Teaching Critical Performance Theory), it begs the questions:

● What other storytelling techniques, arising from various narrative traditions, practices, rituals, and movements, can be introduced to playwriting students?
● How does this global moment of racial reckoning cause us to reframe dramatic writing with a sense of play, freedom, opportunity, and abundance?

● What non-Eurocentric structures can help deepen our writing practices
● In what ways can pedagogical methods be reimagined?
● How do playwrights as both writers and educators unlearn their own implicit biases?
● How can the craft of playwriting become a more inclusive practice?
● How might we move beyond Aristotle’s predominance in the classroom?
● Is it possible to utilize playwriting practices from other cultures without appropriating them?
● How might the classroom be a space to create a more diverse and inclusive pipeline of new voices, practices, theories, and techniques for creating dramatic work?
● How do we study, teach, and produce texts that recover and/or support underrepresented narratological practices?
● How might we use pedagogical techniques to redress systemic bias?
● What kinds of playwriting techniques might we turn to in order to fully re-present a fuller spectrum of humanity and storytelling?

Decentered Playwriting is a collection of short essays and exercises by teaching artists, playwrights, dramaturgs, and academics in the fields of playwriting and dramaturgy that investigates these questions and more. This textbook explores new and alternative strategies for dramatic writing that incorporate non-Western, indigenous, and other underrepresented storytelling traditions, theories, and techniques.
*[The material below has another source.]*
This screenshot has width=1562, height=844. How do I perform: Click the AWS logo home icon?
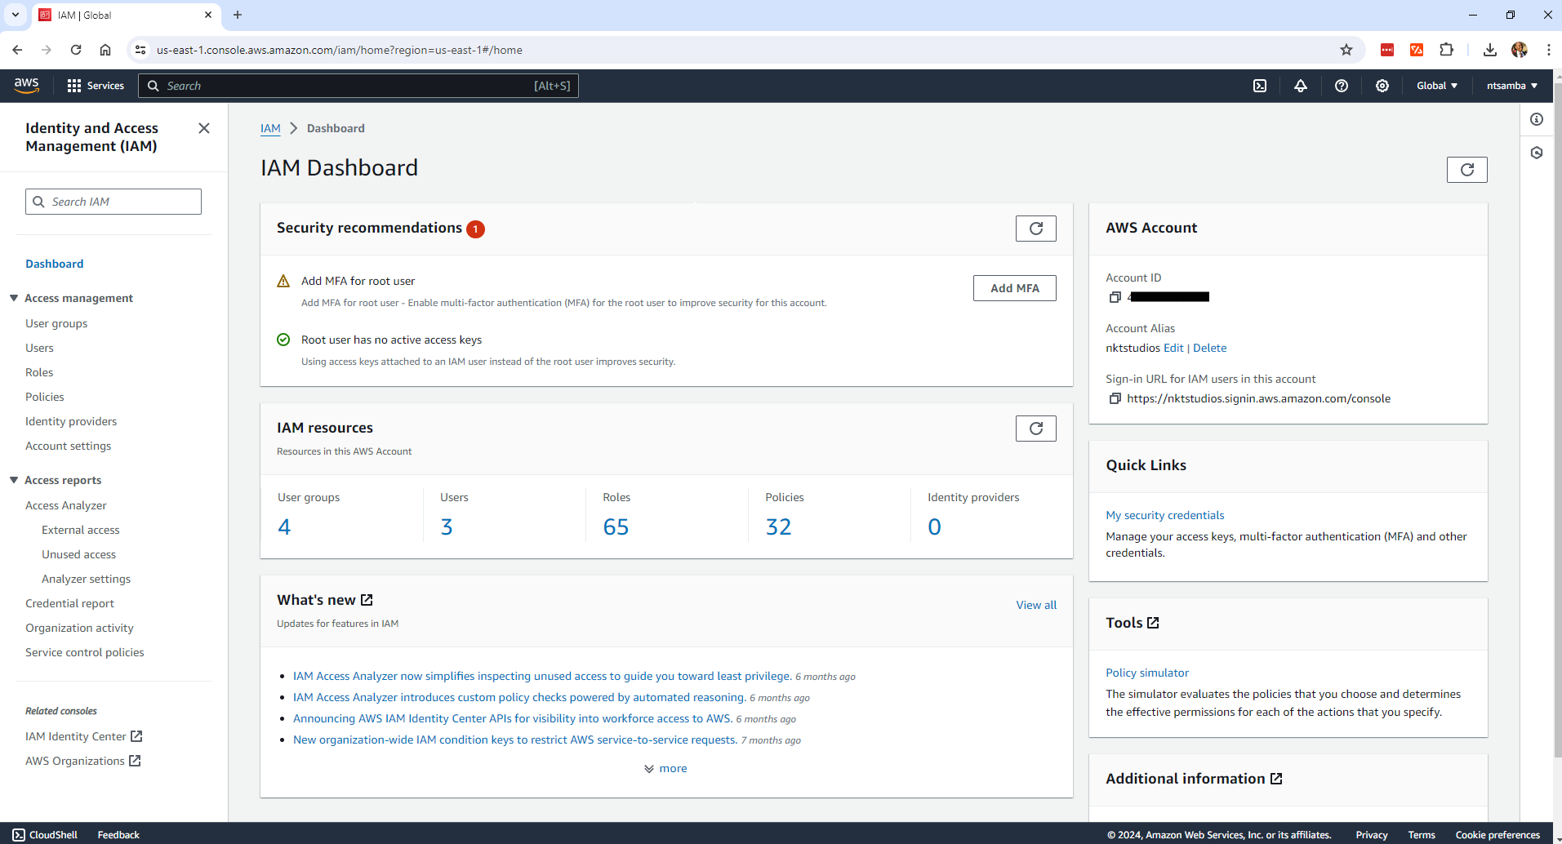coord(27,86)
Details/Logistics for Submissions:
We are seeking an array of proposals from a great diversity of playwriting techniques and backgrounds. We are particularly interested in proposals that are craft-forward and come from underrepresented voices in playwriting curriculum.

We have a strong interest in increasing a larger global representation of playwriting techniques including but not limited to those arising out of Asian, African, the Caribbean, South American, Middle Eastern, and European traditions and strategies. We strongly encourage proposals from Black, Asian, Indigenous, Latinx, Hispanic and LGBTQIA+ contributors.

Interested authors should send a 300-600 word abstract proposal including a short playwriting exercise based on the technique explored, and a 100-200 word bio. Please send all work to [email protected]. Only previously unpublished work will be considered.

Deadline for Submissions: November 1, 2021.

Wish good luck to the good guy!

– – –

Don’t forget me, I’m Edwin Wong and I do Melpomene’s work.